§ **EXERCISE TASK**: Continue the commentary on Dobbs and international human rights law from the point at which it stops.

§ **READING TEXT**:
+===+

—Frédéric Mégret, Professor and Dawson Scholar, Faculty of Law, McGill University
The aftermath of Dobbs v. Jackson Women’s Health Organization is leading lawyers throughout the US to fathom its implications, state by state. This drilling down is as it should be, given US constitutional and federal dynamics. Much less attention, however, has been devoted to the international fallout of the case, despite the notable place of international human rights law in various amicus curiae submitted to the Supreme Court. I suggest that, beyond the particulars of that law on the question of abortion, this is an opportunity to think anew the US engagement with international human rights law, an engagement that has long been marked by ambivalence and a sense of exceptionalism.
To be clear, there is a risk of overplaying the support that international human rights law provides for abortion as a right. There is no “pure” human rights position compared to what might be understood as polarized and politicized domestic debates. This is because international human rights law is itself a site of contestation over abortion. It is even more so that many specifically US debates and strategies, ironically, have long seeped to the international level. Indeed, it is not as if international human rights law has not had its own blind spots when it comes to sexual and reproductive health, violations in the “private sphere” and women’s rights. The Inter-American system, notably, remains deeply divided on the question of abortion, and the European Court on Human Rights has not recognized a general right to abortion on demand.
But international human rights law does provide a sophisticated framework to understand what might be wrong with outright bans and thus a clear opening for some access to abortion. It has produced a relatively consistent approach that emphasizes key rights that are at least implicated by the absence of abortion options in certain circumstances. This includes the right to life, the right to health, as well as the right to privacy and even the right to be free from cruel, inhumane, and degrading treatment. Perhaps more importantly, the international debate has steered the conversation towards an understanding of abortion as a form of discrimination against women and girls. An intersectional analysis has further focused on the fact that impoverished or racialized women suffer the brunt of lack of abortion. Some decisions such as L. C. v. Peru by CEDAW point to a definite trend towards an obligation to guarantee access to abortion in certain cases.
Obviously, the argument that the non-availability of safe abortion is a human rights violation still needs to be made internationally rather than simply taken for granted. Choices of human rights pathways also have broader implications that need to be addressed: for example, both the dominant “public health” framing of abortion or the “cruel, inhuman and degrading treatment” approach envisage some allowance of abortion only at the cost of foreclosing other possibly desirable options. They are certainly not the resounding endorsement of abortion as a right that a foundation in women’s autonomy or equality might lead to.
The further, specific argument that the roll back of Roe v. Wade violates the US’s own international human rights commitment will also need to be made. Broad international views must be vernacularized into constitutional debates. Moreover, the international system is a pluralistic one marked by national and regional differences of appreciation about the scope of certain rights that does not mandate a single, one-size fits all approach, all the more so on an internationally divided issue such as abortion. International human rights law does put the US as a State under pressure to protect abortion notwithstanding what its highest court has said on the issue, but it is unclear how the executive or the legislature should do this within the rule of law.

+===+

§ **RAW DATA**:
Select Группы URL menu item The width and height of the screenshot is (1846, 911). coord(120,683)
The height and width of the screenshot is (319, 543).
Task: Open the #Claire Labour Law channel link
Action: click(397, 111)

+===+

§ **EXPECTED ANSWER**:
But perhaps the question is ultimately not so much whether international human rights law provides a definitive answer on the question of abortion that can be straightforwardly opposed to countries. Nor is it necessarily helpful to simply wave the binding character of international human rights law, when we know very well that that character is somewhat illusory in practice. The more interesting question is why one would want to contextualize US debates about abortion in the US’s broader international normative environment despite this lack of absolute international clarity or effectivity.
A first idea is that international human rights law provides a particularly pared down version of the argument about abortion, unencumbered by domestic idiosyncrasies. Precisely because it is universal and not implicated in the local constitution of the political, it acts as a kind of abstract dramatization of the human stakes. In that context, the realization that the recognition of abortion is a gradual and fragile construct within international human rights law itself does not weaken its claim to being useful. On the contrary, it elevates the debate beyond some narrow and provincial originalist constitutional reading to a difficult conversation about how we should collectively understand what rights entail, as part of human rights treaties that are themselves “living instruments.”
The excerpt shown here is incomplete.